### Exercise instructions
[a] In the article on medicine's turf wars, which state is the only one that lets optometrists perform laser and nonlaser eye surgeries?
[b] Pick up the article on medicine's turf wars after its final sentence and keep writing it.

### Text passage
Monday, November 23, 2009

Health

Medicine's Turf Wars

Specialists without M.D.'s are pushing for more medical power. Are they ready--and are you?

By Christopher J. Gearon
Posted 1/23/05
Page 6 of 6

Yet despite the plastic surgeons' objections, 16 states have adopted the ADA's definition, and several others also give permission for oral surgeons to do any procedures they have the training and credentials to do--which could include cosmetic surgery.

A patient who wants cosmetic surgery by a qualified surgeon--oral or any other--is bound to be a little confused. But there are some common-sense checks to make. Check to see if the surgeon is board certified, for example, and how many of the procedures the doctor does in a year. If the surgeon has hospital privileges to do your procedure, that's an indication that his or her peers think he or she is qualified.

In another cutting-edge battle, organized medicine has gone on the warpath in Oklahoma, the only state that allows optometrists to do laser and nonlaser eye surgeries. The state was apparently swayed by the access argument, specifically Oklahoma's greater supply of optometrists than ophthalmologists. Last year, ophthalmologists tried to overturn the law authorizing the scope of optometry practice, charging that it gave optometrists too much surgical authority. The challenge didn't quite work out. Instead, Oklahoma's Legislature and governor clarified optometrists' practice boundaries, allowing these nonphysicians to continue scalpel surgery around the eyelids and lashes and other eye-related surgeries. "It was politically motivated, and they picked a fight and it backfired on them," says Stillwater, Okla., optometrist David Cockrell, who is president of the Oklahoma Board of Examiners in Optometry.

These battles, without good information with which patients can make good choices, have many people concerned. "Unless we drastically change course, patients will see a much more fragmented system, and it will be more difficult to know whom to see and the quality of care they deliver," says Robert Phillips Jr., director of the Robert Graham Center, a policy center sponsored by family physicians looking at primary-care and quality issues. The course change that Phillips recommends is more collaboration and less conflict. He notes that the widening responsibilities allied health professionals are getting shouldn't leave them isolated from physicians. Most nurse practitioners, physician assistants, and others gaining more practice authority still work collaboratively and harmoniously with physicians. In fact, one thing physicians and allied health clinicians agree on is that a team approach to care is best for patients.

### Provided material
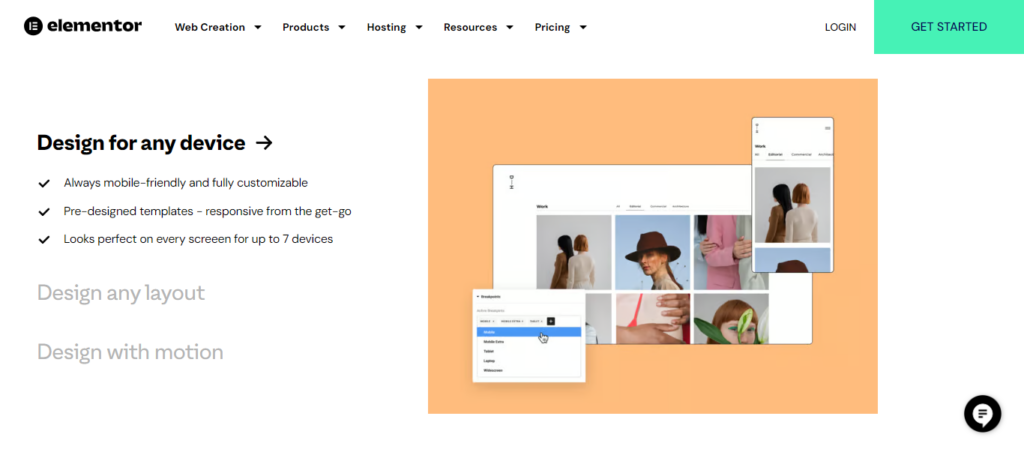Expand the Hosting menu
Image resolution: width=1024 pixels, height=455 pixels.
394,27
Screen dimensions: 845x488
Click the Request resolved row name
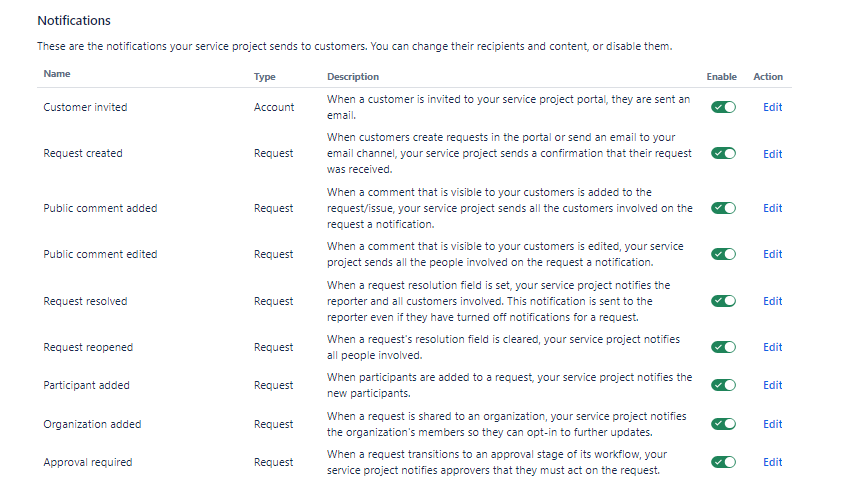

### Answers in order
[a] Oklahoma

[b]
This spring, the Federation of State Medical Boards--a group that monitors physicians' licenses and practices--plans to release a document designed to help healthcare regulatory bodies and legislatures to make better-informed decisions on scope of practice changes. One would expect the FSMB document to boost the physician side in the turf battles, but FSMB P resident and CEO James Thompson, M.D., won't show his hand. Thompson does say that he believes calls from the Institute of Medicine to forge more collaborative relationships are getting the attention of physicians, and he expects to see that trend continue over the next five to 10 years.

Calls for collaboration are all very well, but many observers think that stronger intervention is needed. Market forces--in other words, money or the lack of it--are going to continue to draw primary-care physicians away from patients and draw allied health professionals in to take their places. "The system of medicine is pushing people to the edges of their competence," says the Medical College of Wisconsin's Cooper. "Is this a crisis? No, it's not a crisis. But is the system pushing nonphysicians to the limit of their capability? I think so."